A “scaffolding” technique developed at Leeds University allows for transplantable tissues, and eventually organs, that the body can make its own. Once the scaffold has been transplanted, the body takes over and repopulates it with cells without any fear of rejection - the main reason why normal transplants wear out and fail .
Using this technique, a research team at Leeds has managed to make fully functioning heart valves, which involves taking a healthy donor heart valve - from a human or a suitable animal, such as a pig - and gently stripping away its cells using a cocktail of enzymes and detergents. The inert scaffold left can be transplanted into the patient, writes the BBC. According to Eileen Ingha, a professor at the university’s Institute of Medical and Biological Engineering, trials in animals and on 40 patients in Brazil have shown promising results.
Across the continent, another approach to scaffolding is underway at Tel Aviv University’s Department of Biomedical Engineering. There, professor Meital Zilberman has developed an artificial biologically active scaffold made from soluble fibers, which may help humans replace lost or missing bone.
Her flexible scaffolding connects tissues together as it releases growth-stimulating drugs to the place where new bone or tissue is needed ― like the scaffolding that surrounds an existing building when additions to that building are made.
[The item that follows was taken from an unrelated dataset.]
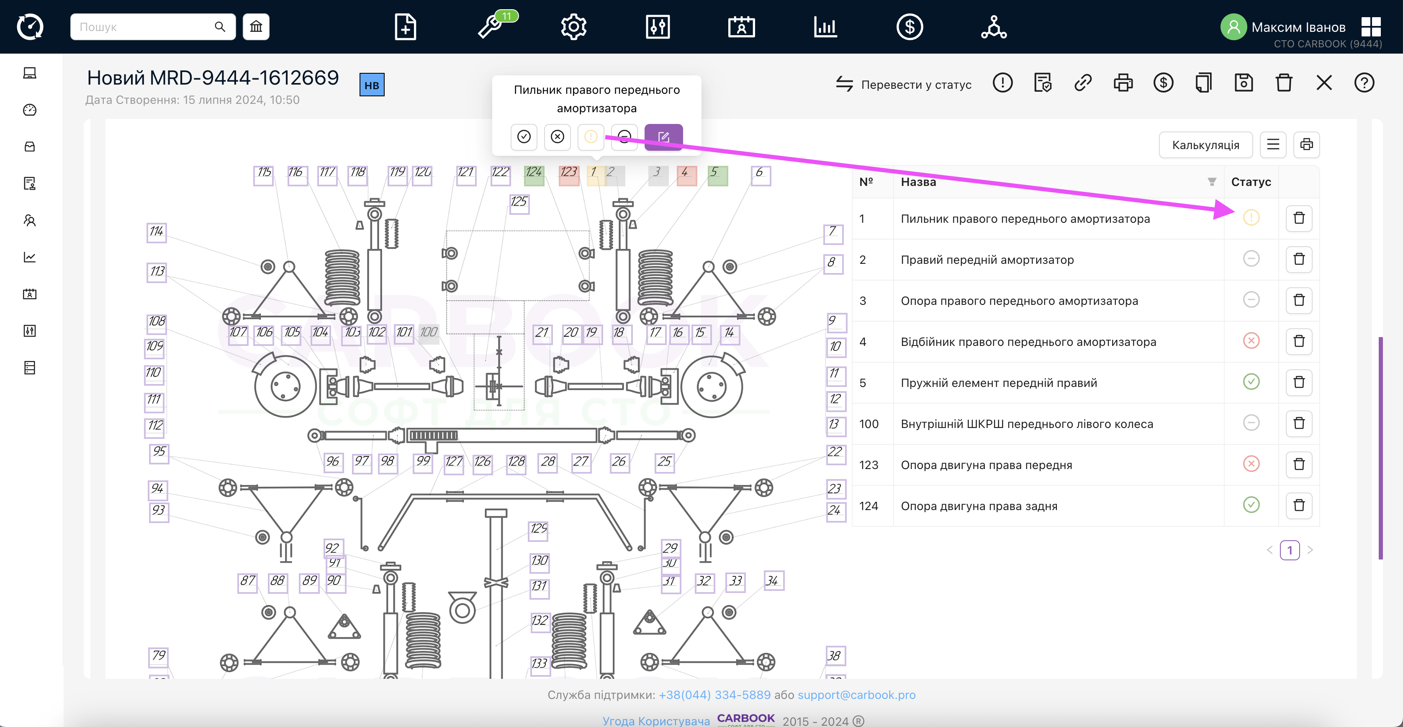Delete row 4 with its trash icon

point(1298,341)
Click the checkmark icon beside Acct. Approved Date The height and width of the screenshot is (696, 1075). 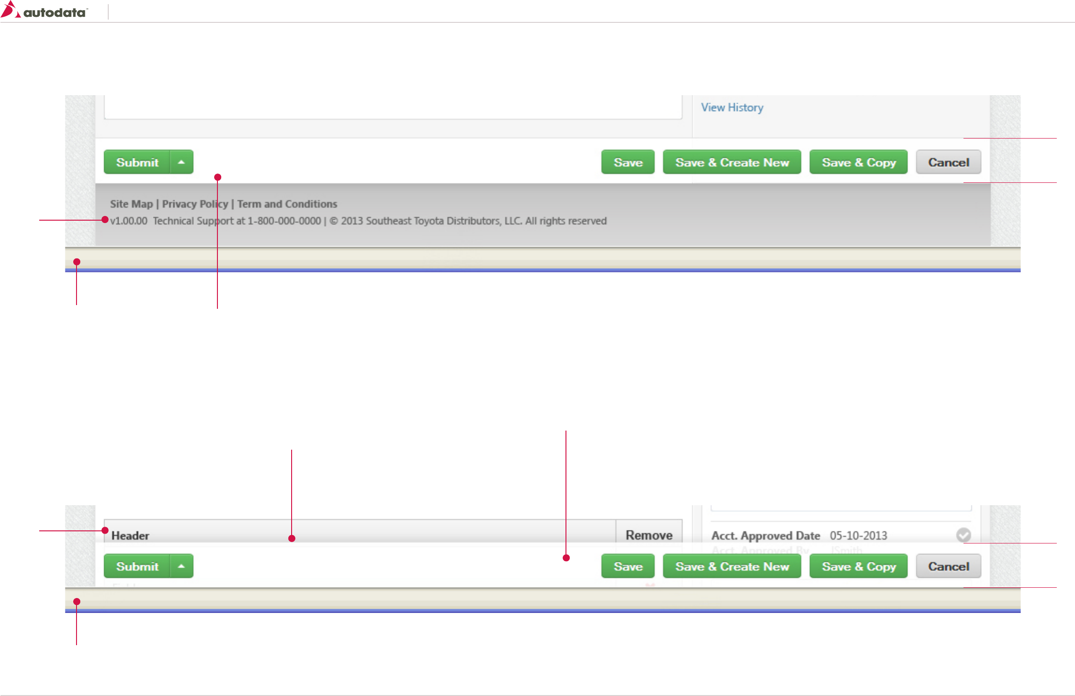pos(963,535)
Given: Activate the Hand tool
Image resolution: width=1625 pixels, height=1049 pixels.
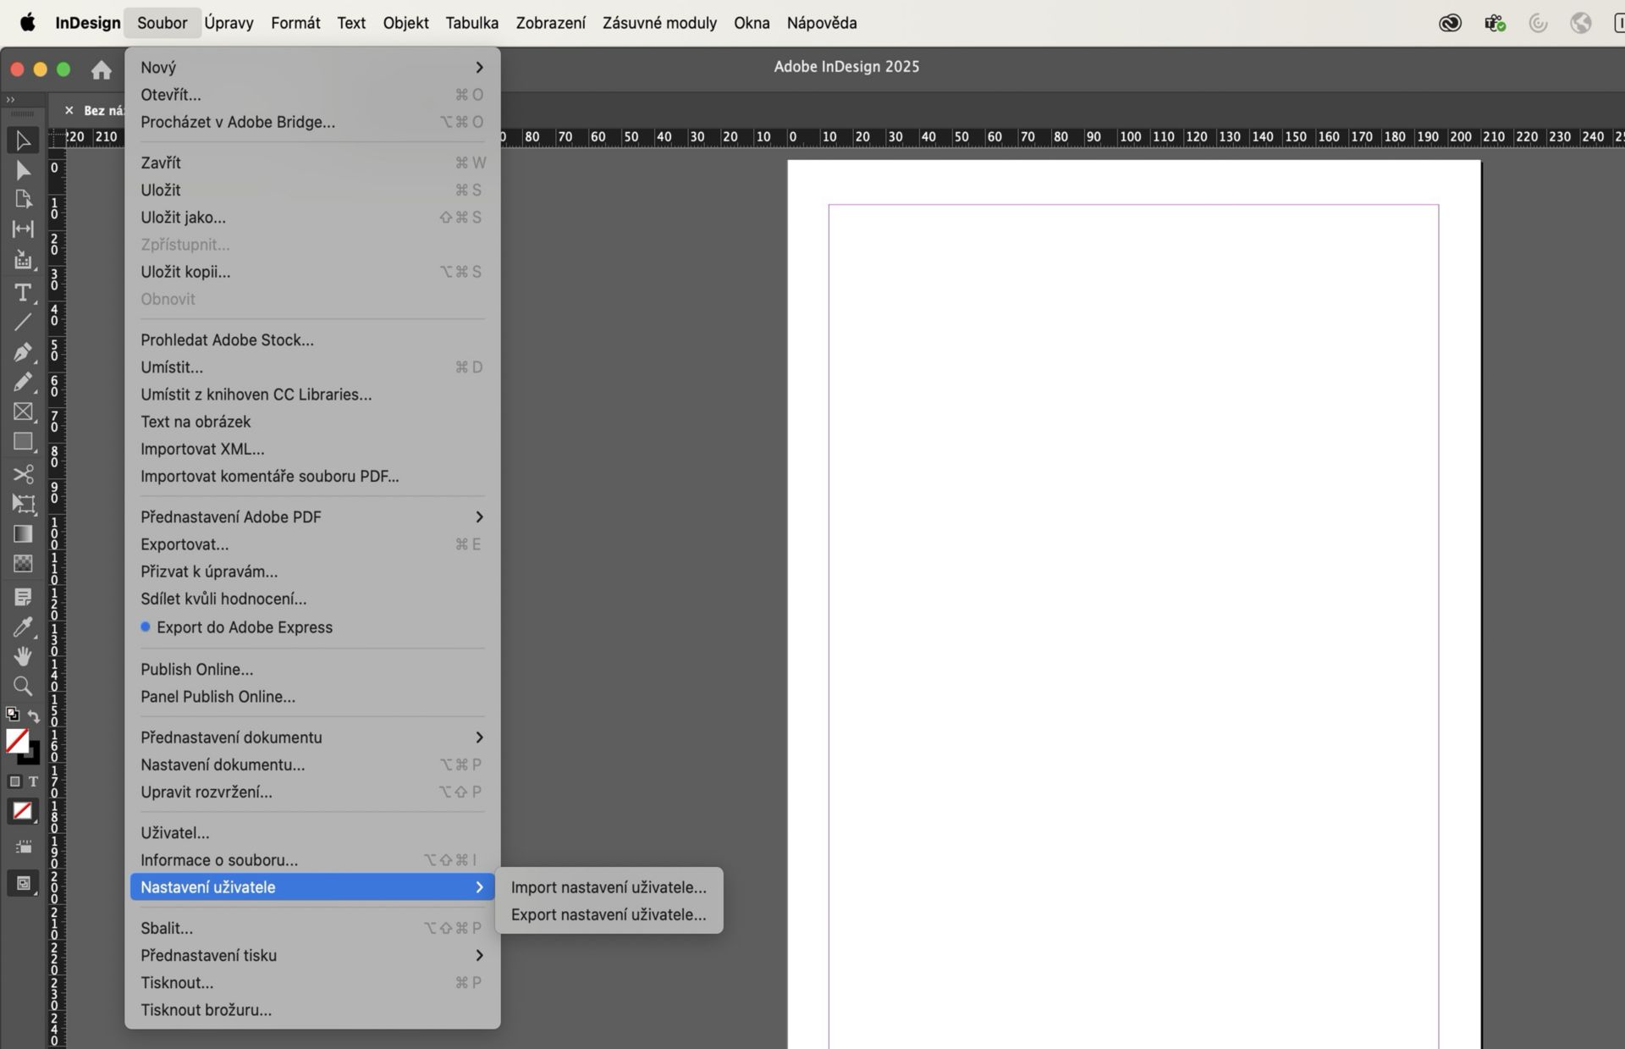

“The bioactive agents that spur bone and tissue to regenerate are available to us. The problem is that no technology has been able to effectively deliver them to the tissue surrounding that missing bone,” says Zilberman.
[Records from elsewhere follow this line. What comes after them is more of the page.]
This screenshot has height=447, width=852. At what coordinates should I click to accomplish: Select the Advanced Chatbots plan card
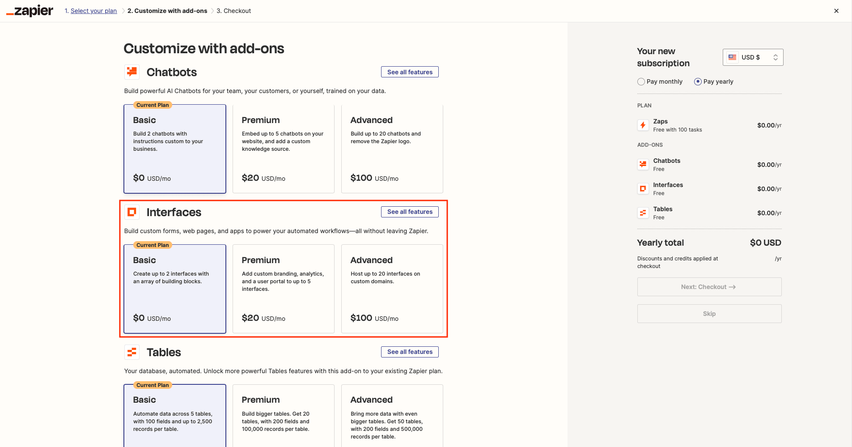pos(392,149)
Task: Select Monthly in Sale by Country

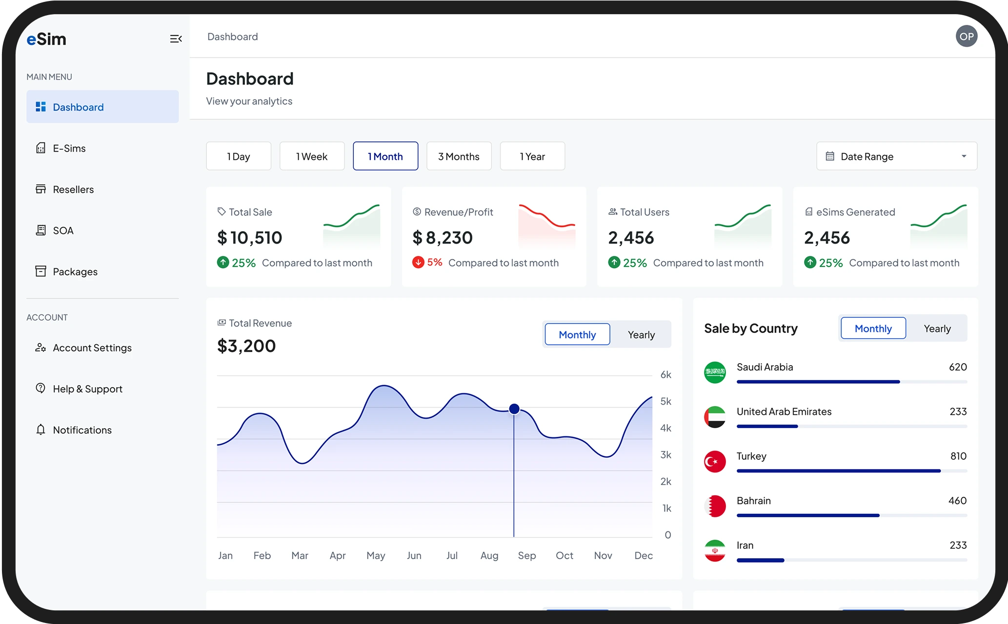Action: point(873,329)
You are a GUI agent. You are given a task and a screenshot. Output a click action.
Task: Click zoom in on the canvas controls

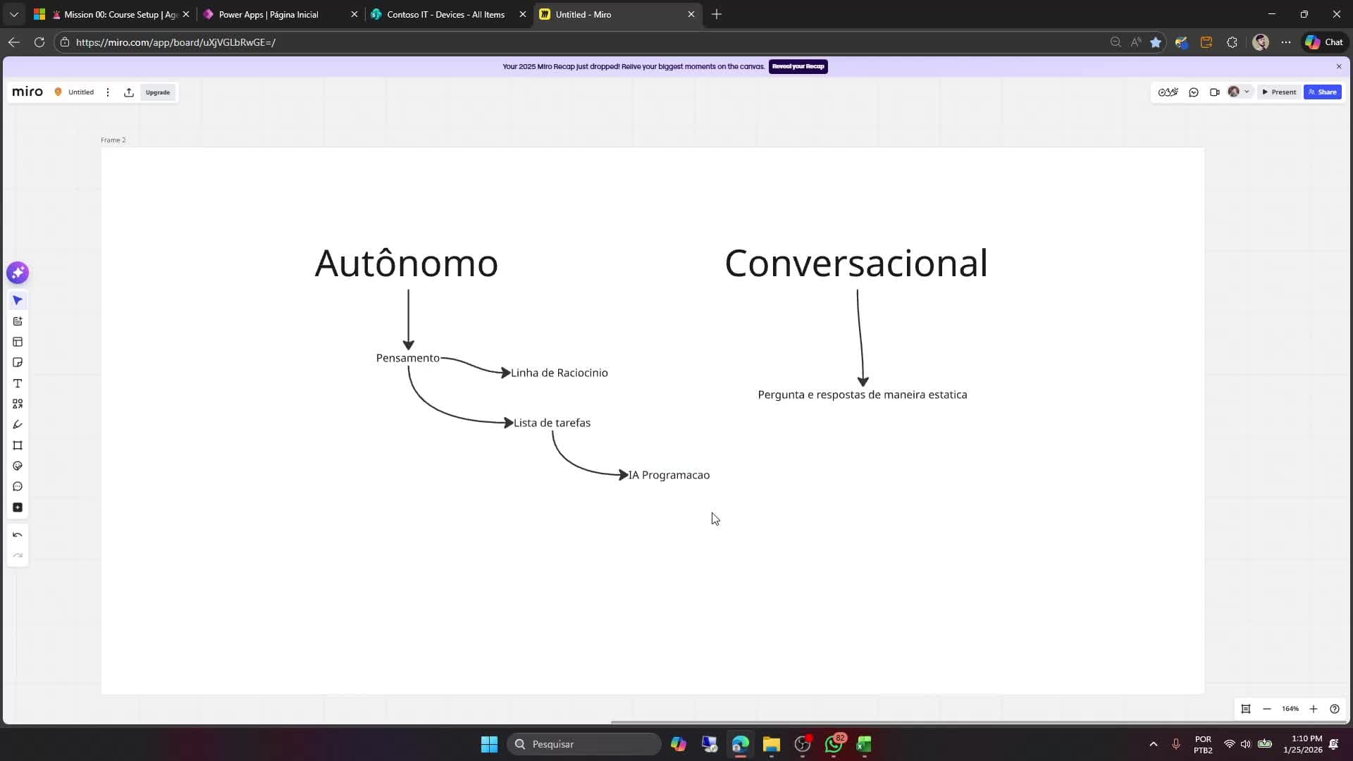click(x=1314, y=709)
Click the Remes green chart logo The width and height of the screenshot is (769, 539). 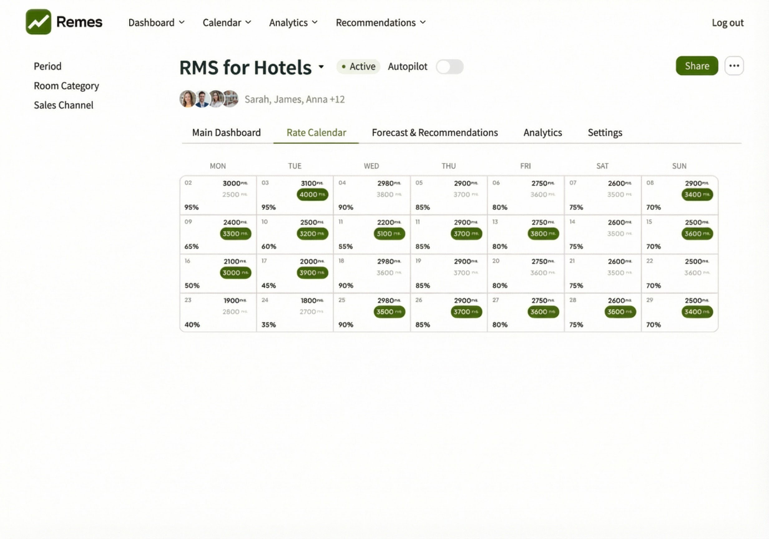[39, 22]
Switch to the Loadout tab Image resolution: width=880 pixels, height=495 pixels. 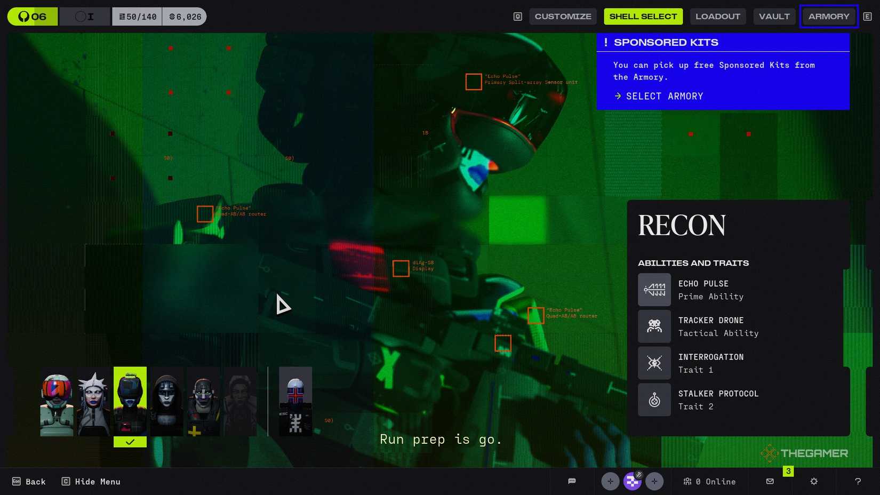point(718,16)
The invention could be used to restore missing bone in a limb lost in an accident, or repair receded jawbones necessary to secure dental implants, says Zilberman. (Recently, Columbia University researchers used adult stem cells to create a jaw bone.) The scaffold can be shaped so the bone will grow into the proper form. After a period of time, the fibers can be programmed to dissolve, leaving no trace.
Composite drug-releasing fibers used as basic elements of scaffolding for tissue and bone regeneration. (Credit: AFTAU)
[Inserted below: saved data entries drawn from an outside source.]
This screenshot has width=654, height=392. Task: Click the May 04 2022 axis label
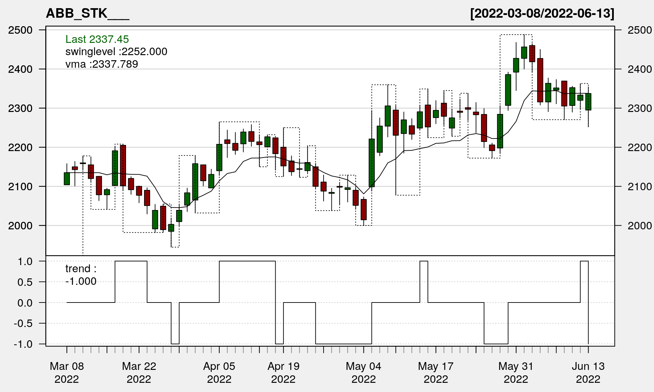point(363,372)
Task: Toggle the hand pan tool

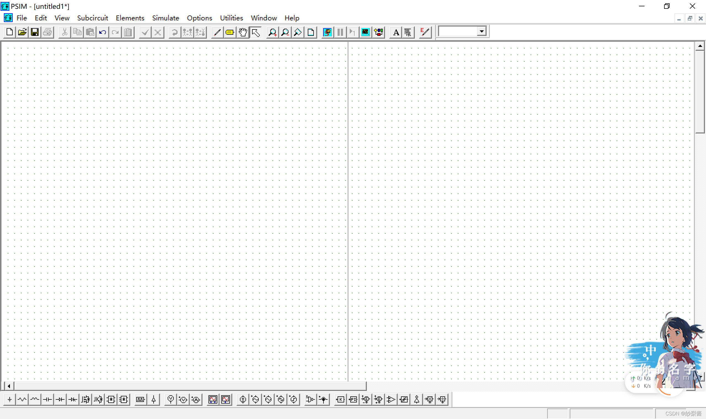Action: coord(243,32)
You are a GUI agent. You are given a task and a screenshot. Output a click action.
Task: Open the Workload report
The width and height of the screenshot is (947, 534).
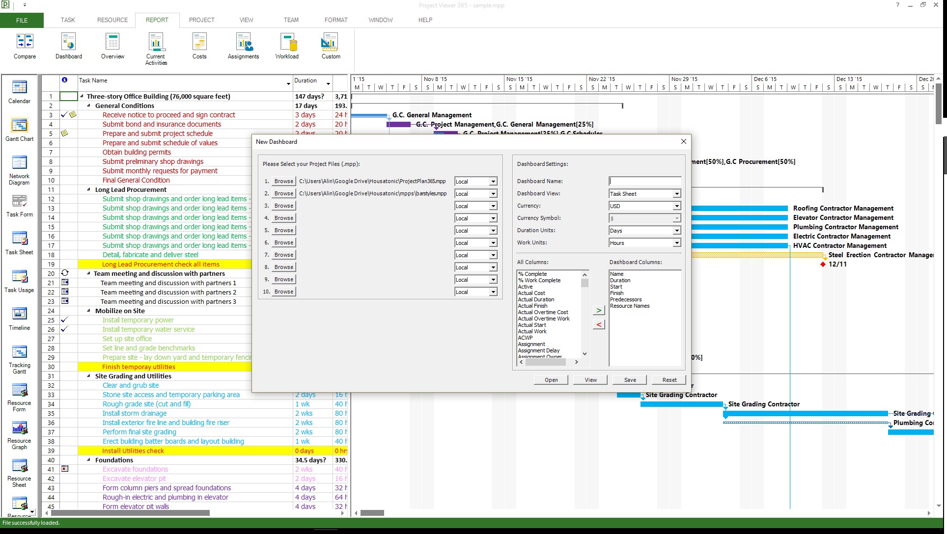[x=287, y=46]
“The fibers not only support body parts like bones and arteries. They’re also specially developed to release drugs and proteins in a controlled manner. Our special 3-D matrix can hold together drugs that are particularly vulnerable to breaking down easily. The matrix gives the body shape and form, coaxing it to re-grow and strengthen missing parts,” she says.
According to Zilberman, until now in vitro results on bone have been good, and some basic unpublished results from animal models have shown excellent promise for bone regeneration. “It sounds simple, but it’s not. It’s quite difficult to develop a process for scaffold formation for bone growth. It’s a delicate balance to apply only mild conditions that will not destroy the activity of the growth factor molecules,” she says.
With more research, Zilberman says, it could also serve as the basic technology for regenerating other types of human tissues, including muscle, arteries, and skin.